Find the vertex of the parabola.
y = -4x2 - 16x - 11
y = -4x^2 - 16x - 11
there are many ways to determine the vertex, but the easiest (for me) i think is to use derivatives. first we get the derivative with respect to x:
y = -4x^2 - 16x - 11
y' = -8x - 16
then we equate this to zero (because vertex is a maximum or a minimum and therefore the slope is zero):
0 = -8x - 16
8x = -16
x = -2
substitute this back to the original given equation:
y = -4x^2 - 16x - 11
y = -4(-2)^2 - 16(-2) - 11
y = -16 + 32 -11
y = 5
therefore vertex is at
(-2, 5)
hope this helps~ :)
If you don't know Calculus, like in Jai's method,
then....
the x value of the vertex is -b/(2a) = 16/-8 = -2
sub into original to get
y = -16 + 32 - 11 = 5
vertex is (-2,5)
To find the vertex of the parabola given by the equation y = -4x^2 - 16x - 11, we can use the formula -b/2a, where a and b are the coefficients of x^2 and x, respectively.

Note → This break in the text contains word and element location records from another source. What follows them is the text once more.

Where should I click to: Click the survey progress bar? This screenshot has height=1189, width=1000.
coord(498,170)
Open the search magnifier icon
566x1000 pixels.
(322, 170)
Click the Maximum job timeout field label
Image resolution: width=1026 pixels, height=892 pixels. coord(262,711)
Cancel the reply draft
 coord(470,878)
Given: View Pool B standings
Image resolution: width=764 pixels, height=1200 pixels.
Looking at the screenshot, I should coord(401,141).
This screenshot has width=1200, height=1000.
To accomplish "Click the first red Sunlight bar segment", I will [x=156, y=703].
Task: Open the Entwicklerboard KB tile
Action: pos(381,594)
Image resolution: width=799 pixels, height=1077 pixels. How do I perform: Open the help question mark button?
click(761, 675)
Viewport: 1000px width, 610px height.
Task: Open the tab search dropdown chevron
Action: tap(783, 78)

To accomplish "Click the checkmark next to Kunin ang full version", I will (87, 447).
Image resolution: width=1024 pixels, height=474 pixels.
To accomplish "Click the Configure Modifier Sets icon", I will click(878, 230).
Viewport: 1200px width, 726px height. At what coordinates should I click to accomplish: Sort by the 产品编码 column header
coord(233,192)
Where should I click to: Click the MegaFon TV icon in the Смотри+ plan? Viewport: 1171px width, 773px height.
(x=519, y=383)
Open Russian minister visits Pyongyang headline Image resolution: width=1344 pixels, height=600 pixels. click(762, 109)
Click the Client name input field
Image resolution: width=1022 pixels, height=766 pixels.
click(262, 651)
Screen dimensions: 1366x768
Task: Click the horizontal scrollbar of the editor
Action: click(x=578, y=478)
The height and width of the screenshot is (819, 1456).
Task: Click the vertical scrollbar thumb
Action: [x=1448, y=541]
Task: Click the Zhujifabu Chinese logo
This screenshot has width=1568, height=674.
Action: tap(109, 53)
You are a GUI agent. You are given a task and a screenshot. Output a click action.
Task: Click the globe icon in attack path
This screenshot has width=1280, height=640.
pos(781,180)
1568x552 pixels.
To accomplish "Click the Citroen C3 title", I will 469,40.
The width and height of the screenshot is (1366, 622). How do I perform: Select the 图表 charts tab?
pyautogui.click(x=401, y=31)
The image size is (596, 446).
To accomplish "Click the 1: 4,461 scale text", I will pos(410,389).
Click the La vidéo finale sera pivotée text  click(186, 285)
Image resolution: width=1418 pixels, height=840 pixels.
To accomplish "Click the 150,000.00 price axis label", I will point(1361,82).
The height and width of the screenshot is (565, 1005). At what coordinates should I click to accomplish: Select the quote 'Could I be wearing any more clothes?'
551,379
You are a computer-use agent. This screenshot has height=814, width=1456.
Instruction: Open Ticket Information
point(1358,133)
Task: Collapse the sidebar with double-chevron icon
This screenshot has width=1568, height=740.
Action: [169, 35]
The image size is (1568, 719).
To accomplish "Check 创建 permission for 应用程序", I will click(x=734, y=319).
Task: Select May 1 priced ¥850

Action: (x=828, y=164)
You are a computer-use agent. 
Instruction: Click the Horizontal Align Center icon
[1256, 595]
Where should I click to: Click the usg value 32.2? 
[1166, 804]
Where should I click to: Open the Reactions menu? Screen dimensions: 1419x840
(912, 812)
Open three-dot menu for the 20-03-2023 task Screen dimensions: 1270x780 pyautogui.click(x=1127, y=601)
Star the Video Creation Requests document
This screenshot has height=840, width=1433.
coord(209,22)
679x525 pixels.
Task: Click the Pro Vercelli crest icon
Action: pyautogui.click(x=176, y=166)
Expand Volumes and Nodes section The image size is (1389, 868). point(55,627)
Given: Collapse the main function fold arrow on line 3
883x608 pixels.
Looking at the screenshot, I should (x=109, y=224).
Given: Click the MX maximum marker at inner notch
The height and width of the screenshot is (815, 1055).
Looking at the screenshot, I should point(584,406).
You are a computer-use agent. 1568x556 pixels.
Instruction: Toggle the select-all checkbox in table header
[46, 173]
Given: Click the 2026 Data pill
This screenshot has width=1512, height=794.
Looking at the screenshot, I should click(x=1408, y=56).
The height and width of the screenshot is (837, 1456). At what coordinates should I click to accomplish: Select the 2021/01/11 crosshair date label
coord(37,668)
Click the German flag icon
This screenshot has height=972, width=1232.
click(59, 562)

In this case, the coefficient of x^2 is -4, and the coefficient of x is -16.
Using the formula, we substitute these values into the formula:
x = -(-16) / (2 * (-4))
x = 16 / (-8)
x = -2
Now that we have the x-coordinate of the vertex, we can substitute this value back into the original equation to find the y-coordinate.
y = -4(-2)^2 - 16(-2) - 11
y = -4(4) + 32 - 11
y = -16 + 32 - 11
y = 5
Therefore, the vertex of the parabola is (-2, 5).